What is often confusing to non-testers is that we question such things as 'Uniqueness'. As discussed above, the system could be capable of generating good 'unique' IDs, but it’s another thing to be confident that it is actually doing so. There are many reasons the system you’re working with isn't getting the unique input it requires. As a tester, questioning these assumptions and highlighting the risks we uncover provides valuable feedback to our customers.
Good catch. Many times we assume that fields that are 'unique' or 'random' are actually so and fail to verify it. Infact we don't even test it assuming it is true. I was not even aware that I made this assumption till I read this post.. this article is an eye-opener. Writing automated scripts for generating random numbers in test environment is not the correct approach if we fail to validate what's really happening.

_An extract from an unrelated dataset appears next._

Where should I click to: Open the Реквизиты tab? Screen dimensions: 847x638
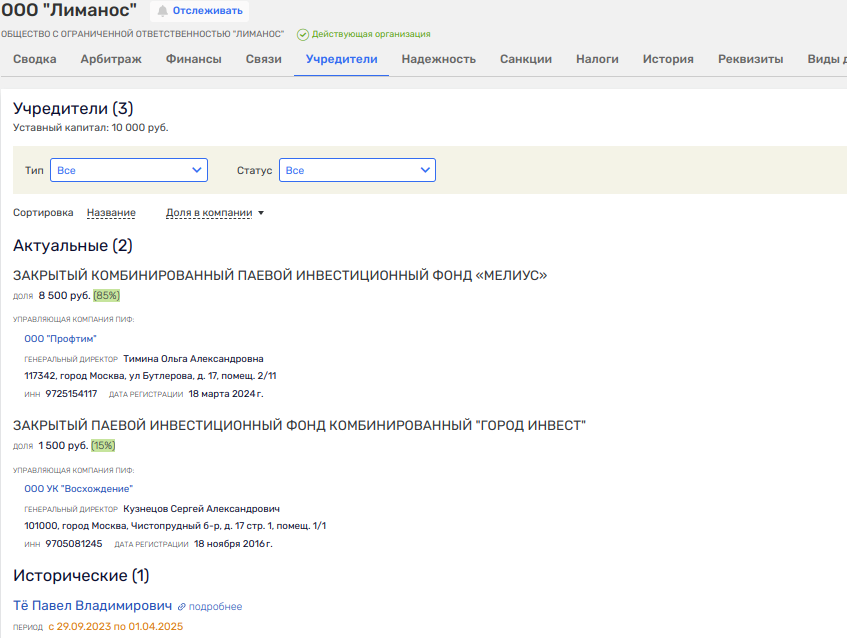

ReplyDeleteVery interesting article.
Thanks,
Aruna
http:\\technologyandleadership.com
"The intersection of Technology and Leadership"
Hi Pete!
ReplyDeleteRegarding the in house algorithm for generating unique ID.
Once upon a time, one 'developer' said:
"I do not have to take care of this case! What is possibility that two users will try to do that at the same time!"
I do not need to emphasize that this is our favorite byword when we are discussing parallel processing algorithm issues.
I ones worked on a system that generated a 4 digit ID. Yes, the field was limited to 4 digits. The designer said: "This shouldn't be a problem, because it's only for updates of the current contract. There is a relationship ID/contract shouldn't become a problem. No-one updates a contract 9999 times".
ReplyDeleteAnd in the beginning, it seemed plausible. The ID was increased by 1 (based on the previous ID) for situation X and by 2 (based on the previous ID) for situation Y (yes, still a bit of waste, but it was acceptable for them). So no problem... yet.
Until someone started creating new records with contract/ID increasing by 10 for situation A and by 11 for situation B. Now the rate gets up even faster. But still, even after i raised this as a possible problen they dismissed it as "shouldn't become a problem".
It might not become a problem... until i discovered how the previous ID was determined. It seemed the ID wasn't based on the previous ID/contract combination, but just on the previous ID..... the highest already used ID in the whole dataset! And a quick check in the production data reveiled that this ID already reached approx. 6000! Now imagine the time before reaching 9999.
Finally, they changed the code. But only for the last part.